Installation, starting and adjustment of ventilation and air conditioning systems A Guide - страница 7

Such a system, using a cross-flow recuperator and made in the form of a monoblock, is characterized by a high efficiency of heat recovery, reaching 70%, and provides at least a twofold reduction in operating costs for air heating due to heat recovery (Fig.7).

Fig.7. Supply and exhaust system with recovery

Heat recovery units are designed for the organization of supply and exhaust ventilation in comfortable air conditioning systems, i.e. they change the temperature and humidity of incoming fresh air taking into account the climatic conditions inside the serviced room.

The cross-flow plate regenerative heat exchanger is made of a heat-conducting material having the property of selective permeability with respect to water molecules (practically the membrane is impermeable with respect to molecules of other gases and substances). Due to this, the difference in the partial pressures of water vapor in the outdoor and exhaust air leads to the transfer of moisture from one stream to another. In the cold season, water molecules from the wetter exhaust air penetrate through the membrane into the outside air stream, humidifying it. In the warm season, water molecules from the wetter outdoor air penetrate into the exhaust air stream, preventing excessive humidification of the room.

To heat the air in the supply ventilation units, heaters (air heaters) are used.

Fig.8. Water heater

High-temperature water or steam is used as a heat carrier for heaters. When the heating liquid is water, the heaters are marked as HW, when steam is marked as HS.
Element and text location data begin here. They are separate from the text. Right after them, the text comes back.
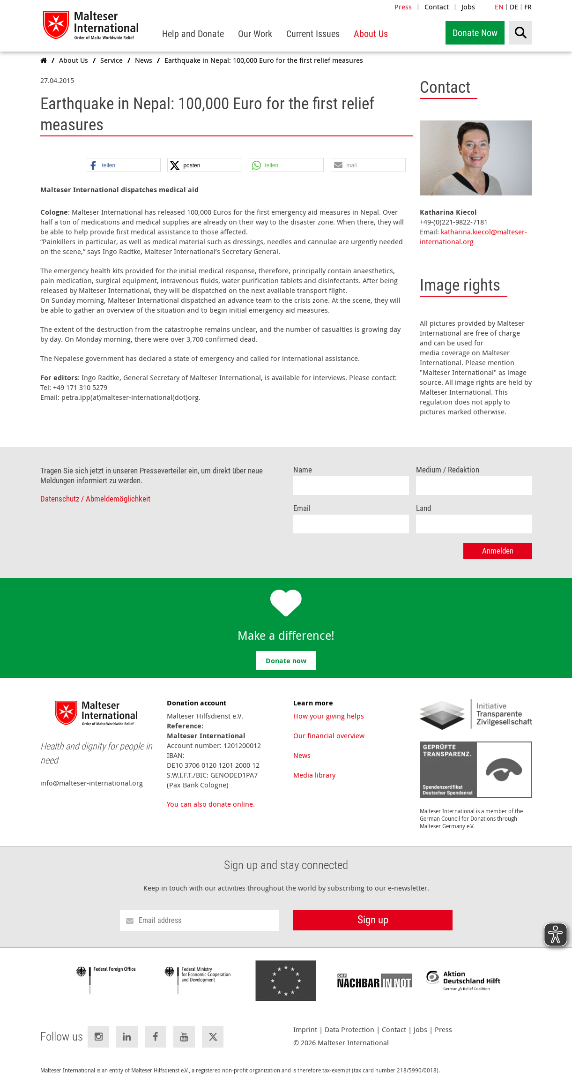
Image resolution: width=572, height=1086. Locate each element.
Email (302, 508)
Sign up (372, 920)
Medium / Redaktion (447, 470)
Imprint (305, 1029)
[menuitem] (193, 34)
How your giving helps (328, 715)
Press (403, 6)
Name (302, 470)
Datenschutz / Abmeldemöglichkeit (95, 499)
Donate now (286, 661)
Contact (436, 6)
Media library (314, 774)
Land (423, 508)
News (302, 755)
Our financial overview (328, 735)
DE (514, 6)
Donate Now (475, 32)
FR (528, 6)
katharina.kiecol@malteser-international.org (473, 236)
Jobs (468, 6)
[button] (123, 165)
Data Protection (349, 1029)
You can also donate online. (211, 804)
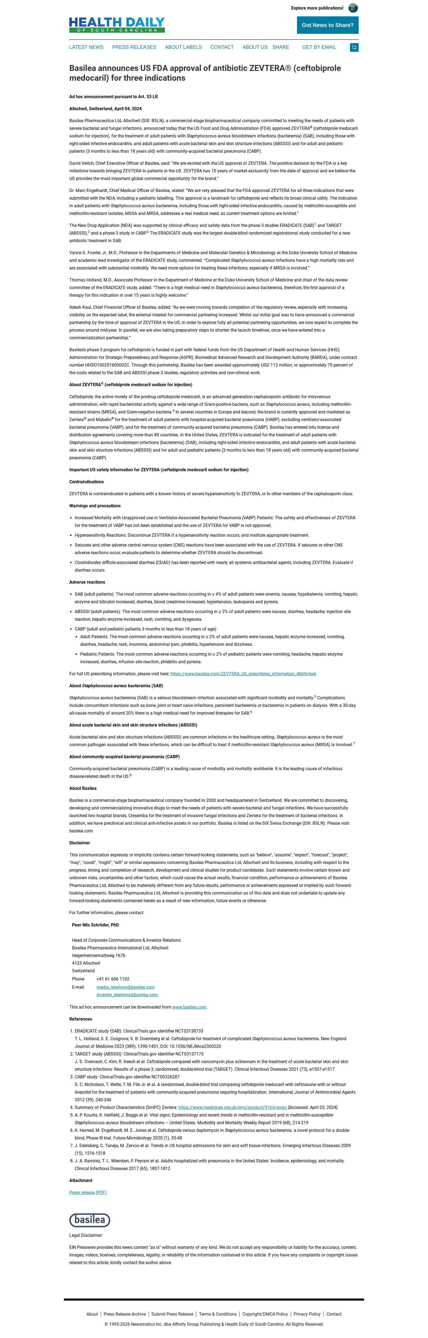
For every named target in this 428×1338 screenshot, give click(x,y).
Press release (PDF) (88, 1192)
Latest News (86, 47)
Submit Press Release (172, 1314)
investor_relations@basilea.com (127, 994)
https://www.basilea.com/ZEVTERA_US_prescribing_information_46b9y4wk (243, 673)
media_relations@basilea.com (125, 987)
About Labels (183, 47)
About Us (255, 47)
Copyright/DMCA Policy (265, 1314)
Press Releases (134, 47)
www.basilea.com (189, 1007)
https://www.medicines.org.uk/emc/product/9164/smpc (233, 1107)
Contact (222, 47)
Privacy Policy (307, 1314)
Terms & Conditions (218, 1314)
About (92, 1314)
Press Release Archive (125, 1314)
Heaters designed to work with a steam coolant are manufactured single – pass, with a water coolant-both single-pass and multi-pass. In single-pass heaters, the coolant passes through the entire bundle of tubes simultaneously from one collector to another, and in multi-pass collectors are separated by internal partitions that repeatedly change the direction of movement of the coolant, which increases the speed of water movement through the tubes and, as a consequence, increases the heat transfer of the heater. The connection of fittings in single-pass heaters is diagonal, and in multi-pass ones it is one-sided (Fig. 9).
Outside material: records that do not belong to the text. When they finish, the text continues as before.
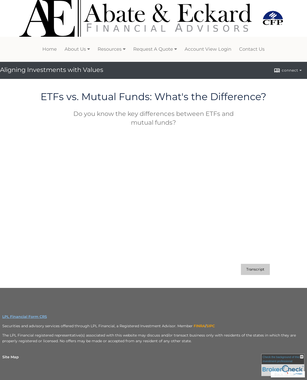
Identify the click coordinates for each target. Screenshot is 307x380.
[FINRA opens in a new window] (199, 326)
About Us (75, 49)
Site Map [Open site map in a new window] (10, 357)
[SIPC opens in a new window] (210, 326)
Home (49, 49)
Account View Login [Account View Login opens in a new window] (208, 49)
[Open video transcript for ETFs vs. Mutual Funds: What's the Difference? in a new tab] (255, 269)
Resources (110, 49)
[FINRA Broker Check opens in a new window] (282, 365)
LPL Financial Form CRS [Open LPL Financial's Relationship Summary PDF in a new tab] (24, 316)
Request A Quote (153, 49)
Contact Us (252, 49)
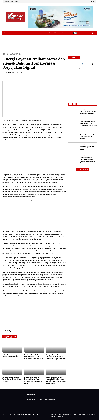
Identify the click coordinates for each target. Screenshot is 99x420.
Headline (82, 109)
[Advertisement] (34, 158)
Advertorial (16, 54)
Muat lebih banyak (82, 167)
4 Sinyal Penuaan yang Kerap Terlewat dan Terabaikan (11, 356)
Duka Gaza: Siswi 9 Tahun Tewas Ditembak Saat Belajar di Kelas (11, 379)
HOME (5, 54)
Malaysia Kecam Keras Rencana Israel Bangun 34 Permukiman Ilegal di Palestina (56, 357)
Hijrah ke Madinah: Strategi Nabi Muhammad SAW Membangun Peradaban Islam (33, 357)
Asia (81, 131)
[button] (92, 33)
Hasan (9, 72)
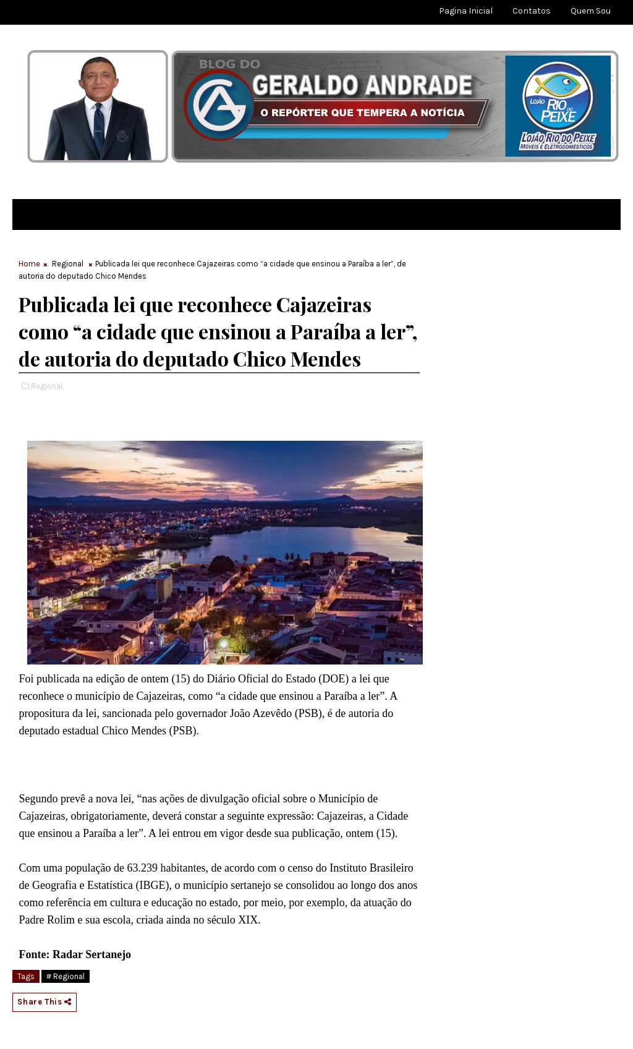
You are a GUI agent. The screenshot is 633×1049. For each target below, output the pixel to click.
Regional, (47, 386)
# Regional (65, 976)
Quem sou (591, 11)
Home (29, 263)
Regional (67, 263)
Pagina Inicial (466, 11)
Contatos (531, 11)
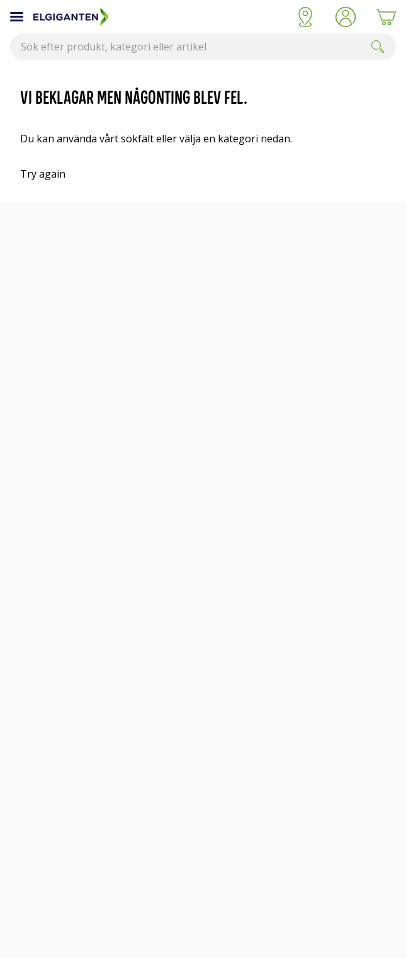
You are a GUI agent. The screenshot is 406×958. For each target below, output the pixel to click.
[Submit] (377, 46)
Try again (42, 174)
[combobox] (203, 46)
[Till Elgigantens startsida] (159, 17)
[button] (345, 17)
Fig. 9. The flow diagram of the coolant in the heaters:

a – single–pass; b – multi-pass

Fins in the form of plates (plate heaters) or wound steel tape (spiral-wound heaters) are placed on the tubes to increase the contact area with the air passing through the heater. The outer fins are galvanized to reduce corrosion and better contact of the fins with the tubes. Fittings for the coolant are welded into the collectors, and to protect the fins from damage from the side, side shields are welded between the collectors. Flanges are used to connect the heater to adjacent elements of the ventilation system.
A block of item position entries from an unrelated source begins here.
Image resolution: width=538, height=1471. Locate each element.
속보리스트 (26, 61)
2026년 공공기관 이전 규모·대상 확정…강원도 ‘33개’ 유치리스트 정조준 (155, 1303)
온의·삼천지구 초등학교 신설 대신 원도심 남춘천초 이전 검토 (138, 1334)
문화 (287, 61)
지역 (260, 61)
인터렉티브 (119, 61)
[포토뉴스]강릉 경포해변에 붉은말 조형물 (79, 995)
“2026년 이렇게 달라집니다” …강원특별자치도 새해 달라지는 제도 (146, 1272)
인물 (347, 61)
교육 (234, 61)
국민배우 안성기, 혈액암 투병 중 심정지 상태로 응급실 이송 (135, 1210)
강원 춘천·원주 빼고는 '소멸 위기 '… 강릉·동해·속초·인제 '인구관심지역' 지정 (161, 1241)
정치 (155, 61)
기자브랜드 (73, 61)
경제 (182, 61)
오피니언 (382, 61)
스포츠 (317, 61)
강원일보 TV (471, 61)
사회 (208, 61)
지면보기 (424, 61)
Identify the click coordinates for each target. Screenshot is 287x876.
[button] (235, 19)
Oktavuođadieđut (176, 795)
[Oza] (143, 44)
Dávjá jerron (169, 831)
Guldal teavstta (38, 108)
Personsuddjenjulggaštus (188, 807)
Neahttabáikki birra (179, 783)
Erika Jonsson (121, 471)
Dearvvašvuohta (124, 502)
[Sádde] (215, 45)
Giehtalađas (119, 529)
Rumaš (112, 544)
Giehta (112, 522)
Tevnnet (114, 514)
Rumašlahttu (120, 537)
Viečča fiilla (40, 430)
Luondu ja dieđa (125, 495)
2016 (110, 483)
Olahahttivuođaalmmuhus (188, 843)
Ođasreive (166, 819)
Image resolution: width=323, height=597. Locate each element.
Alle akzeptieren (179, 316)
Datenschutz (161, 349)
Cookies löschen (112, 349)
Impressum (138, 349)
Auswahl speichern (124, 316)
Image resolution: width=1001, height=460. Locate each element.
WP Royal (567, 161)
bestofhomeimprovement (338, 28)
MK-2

The arrangement of the tubes with the heating liquid can be consistent in the direction of air movement (corridor), staggered and offset along the corridor (most effectively). The tubes themselves can be either round or flat-oval in cross-section.

The best thermal engineering indicators have spiral-rolled bimetallic three- and four-row heaters for both steam (single-pass) and water (multi-pass) heater. The tubes for the heat carrier in these heaters are steel, the fins are rolled from aluminum.

Heaters are often grouped into several pieces, both with a parallel installation through the air, and with a sequential or combined one. If the heat carrier is steam, then the heaters are installed with a vertical arrangement of tubes and steam supply to the upper branch pipe; if the heat carrier is water, then the position of the tubes should be horizontal, which ensures the removal of air when filling the heaters with water and draining water from it when the system stops working.